それじゃ、アステリオス様が来るまで【土石震動魔法】ね。」
「カラードが出現して危ないんじゃなかったのっ!!」
「あら、これだけ護衛を引き連れて、ショウまでいるのに危険なんて全くないわよ。一般のハンターや平民達に危害が及ばないように騎士団が動くのよ。」
魔獣の件はどうでもいいらしい。食事のティータイムもそこそこに、【土石震動魔法】を試すことになった。アドリアーヌがそわそわしてるんだよね。
「じゃあ、この木の根のまわりの土に【土石震動魔法】を掛けてみて。地下深くまで震動させると木が沈んでいくからね、木が地表で倒れるように、地表からじわじわと下に震動させていくといいよ。」
「今日はラフターはないのかしら。」
え? 震動で倒して収納のパターンだから、もうラフターは使ってないんだけど・・・ そうか、今日は収納を見たことのないメンバーが来てるし、ラフターで吊って木を扱ぐか。その方が安全だな。
「みんな、後ろに下がって。大きな従魔を出すからね。」
魔力でラフターを形成する。後ろに下がらせた人達から、おおー、とどよめきがあがる。
「お母様っ!! 何なのですか、これは。」
「ショウの従魔でラフターという名前だそうですよ。」
兄妹が驚いてる。そうだ、今日はウルカヌスとアルテミスの兄妹を操縦席に乗せてやろう。操縦席を広めにとり座席をベンチシートにしてと、これなら子供二人が座っても広さは十分だ。
「ウルカヌス、アルテミス、乗れるようになってるけど、乗ってみる?」
「あたしが乗る――っ!!」
アシルが一番乗りで飛んでった。
「ショウ、わたくしものりたいです。」
「私も乗れるのですか。」
「大丈夫、二人が乗れるようにしておいたから。
マーシェリン、二人を操縦席に乗せてあげて。」
マーシェリンが一人ずつ抱いて操縦席に乗せてあげてる。
アウトリガーを最大まで伸ばし、ジャッキを降ろしラフターを水平にする。フックを下げながらブームを立木の先端よりも高いところまで伸ばす。これで魔力の触手でフックと立木をむすび、クレーンに少し負荷を掛けてやれば、後は【土石震動魔法】を発動してやればいい。

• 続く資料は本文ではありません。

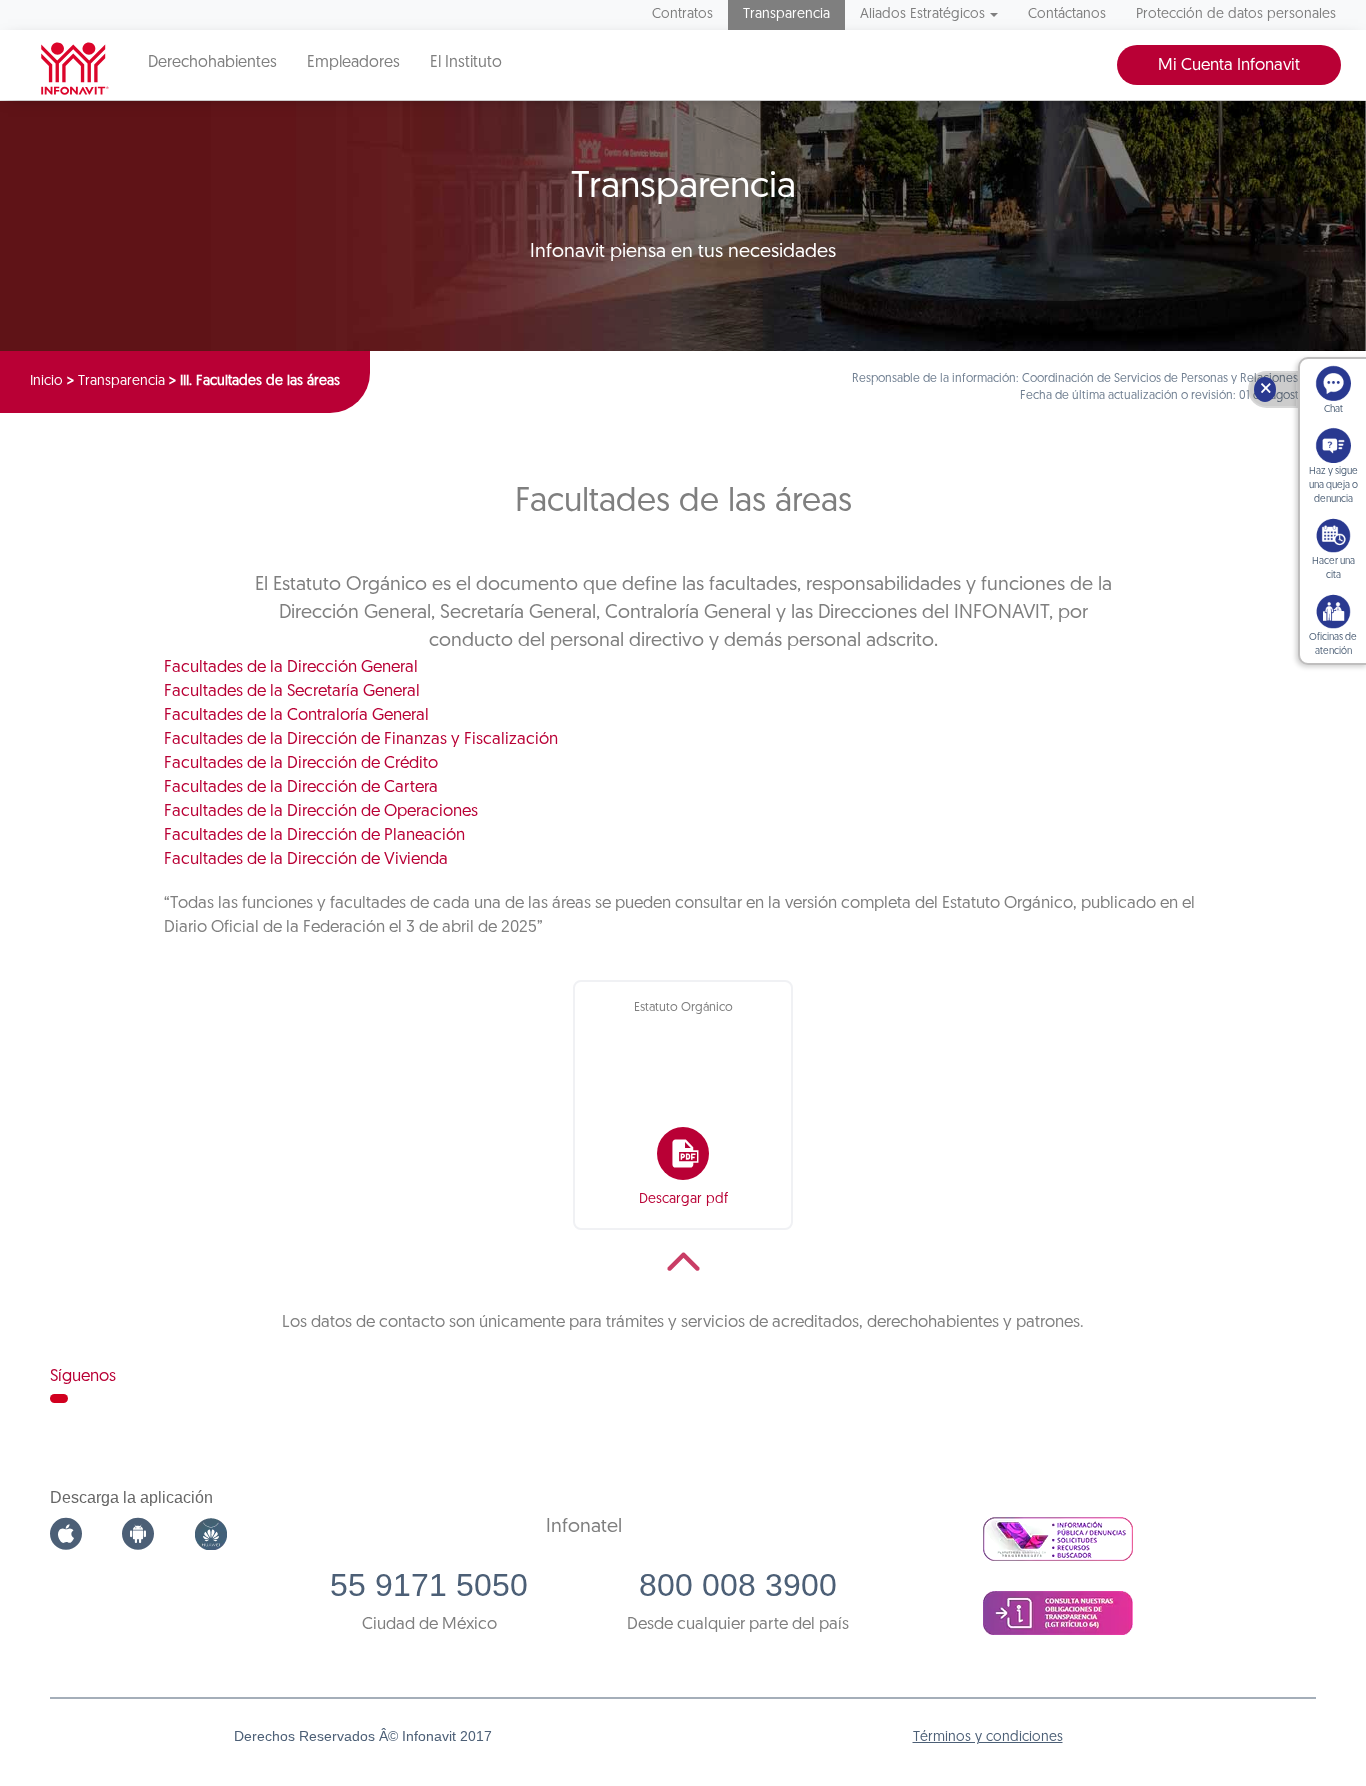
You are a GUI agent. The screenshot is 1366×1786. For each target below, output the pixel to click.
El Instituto (466, 63)
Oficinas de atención (1333, 644)
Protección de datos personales (1236, 14)
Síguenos (83, 1376)
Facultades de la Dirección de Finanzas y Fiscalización (361, 739)
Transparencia (786, 14)
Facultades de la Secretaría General (292, 691)
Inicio (46, 381)
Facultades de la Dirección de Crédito (301, 763)
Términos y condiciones (988, 1737)
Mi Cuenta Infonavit (1229, 65)
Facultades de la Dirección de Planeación (314, 835)
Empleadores (353, 63)
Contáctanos (1067, 14)
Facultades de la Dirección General (291, 667)
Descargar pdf (683, 1199)
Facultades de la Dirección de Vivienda (306, 859)
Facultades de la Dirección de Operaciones (321, 811)
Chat (1333, 409)
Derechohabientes (212, 63)
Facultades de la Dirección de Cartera (301, 787)
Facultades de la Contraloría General (296, 715)
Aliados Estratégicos (922, 14)
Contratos (682, 14)
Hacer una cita (1333, 568)
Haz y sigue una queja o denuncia (1333, 485)
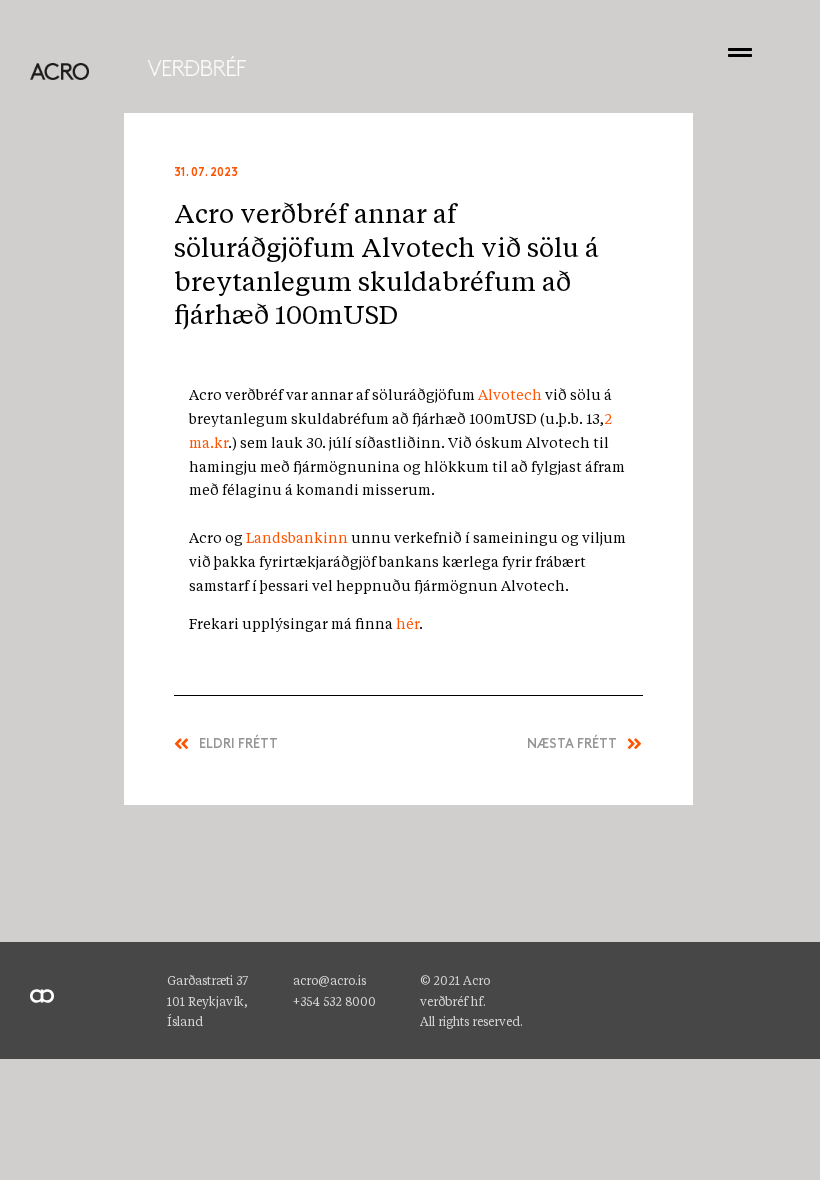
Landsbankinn (297, 539)
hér (407, 625)
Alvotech (510, 396)
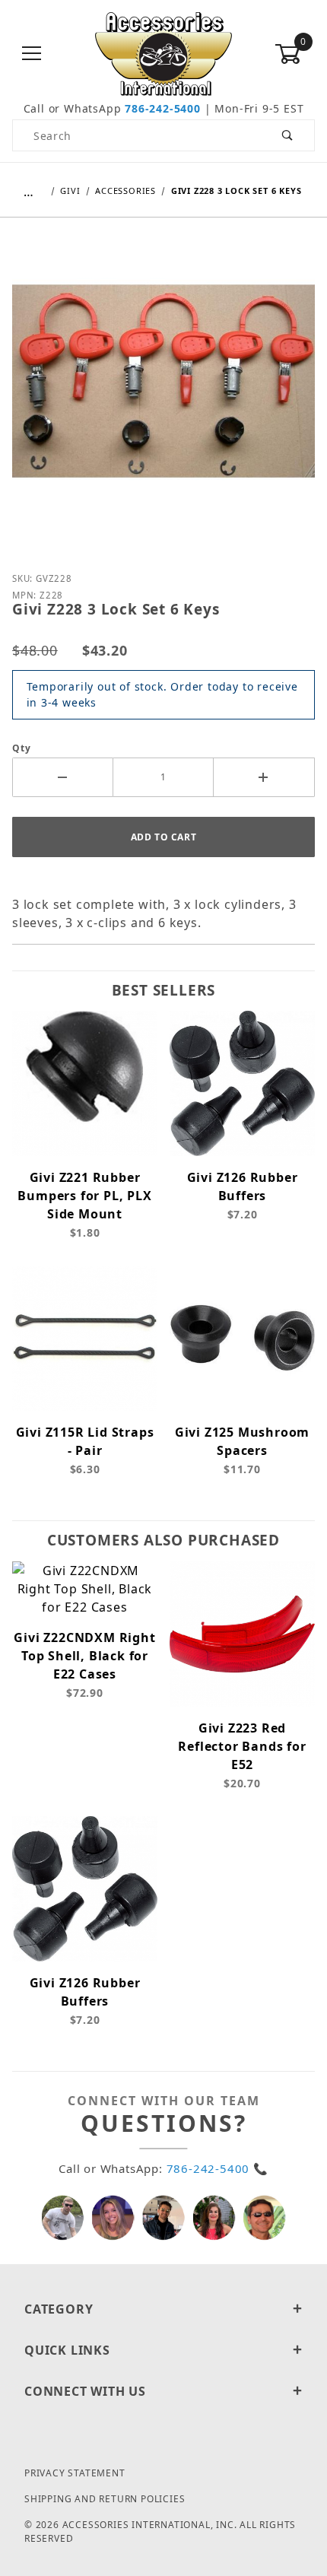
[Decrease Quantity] (62, 777)
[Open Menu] (32, 54)
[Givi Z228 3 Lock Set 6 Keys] (163, 392)
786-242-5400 (163, 108)
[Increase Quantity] (264, 777)
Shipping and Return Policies (104, 2498)
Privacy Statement (74, 2472)
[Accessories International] (164, 53)
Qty (21, 748)
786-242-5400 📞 (217, 2168)
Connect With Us (85, 2391)
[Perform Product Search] (288, 135)
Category (58, 2309)
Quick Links (67, 2350)
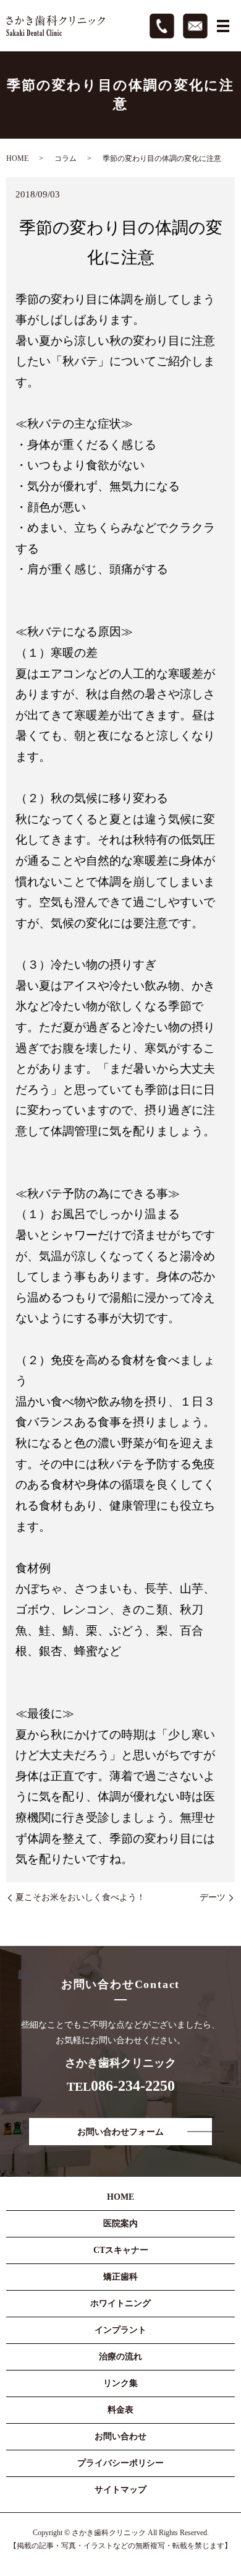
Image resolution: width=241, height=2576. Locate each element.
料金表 (120, 2409)
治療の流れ (120, 2356)
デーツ (213, 1897)
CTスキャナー (120, 2250)
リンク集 (120, 2383)
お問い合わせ (120, 2436)
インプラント (120, 2330)
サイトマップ (120, 2489)
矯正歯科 (120, 2276)
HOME (17, 158)
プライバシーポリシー (120, 2463)
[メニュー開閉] (223, 26)
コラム (65, 158)
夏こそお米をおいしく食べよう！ (80, 1897)
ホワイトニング (120, 2303)
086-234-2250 (133, 2086)
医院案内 (120, 2223)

「アドリアーヌ、あの吊り上げている木の根元に【土石震動魔法】を使ってみて。」
「分かったわ。」
発動させ液状化した砂の中からズルッと根が浮き上がってくる。後は空き地へ木を吊っていき横に寝かせる。
「凄いわね。あの大きな根が簡単に抜けるのね。」
「でしょー、凄く便利な魔法だと思わない?」
「そうね、でもこの魔法をあちこちで使われたら、砂漠化するんじゃないかしら。」
「そうならないように、土魔法で締め固めておくよ。」
こんな風にね、と言いながら【土石操作】の魔法を発動する。
「アルテミスが大喜びしてるし、まだやるんでしょ。」
ラフターの中でアルテミスとアシルが大騒ぎだ。
「そ、そうね。まだアステリオス様が来ていませんし。」
アドリアーヌも木を扱ぐのが面白かったらしい。
5本ほど立木を引き抜いた頃、領都の方角から何かが飛んできて山頂の空き地に舞い降りてきた。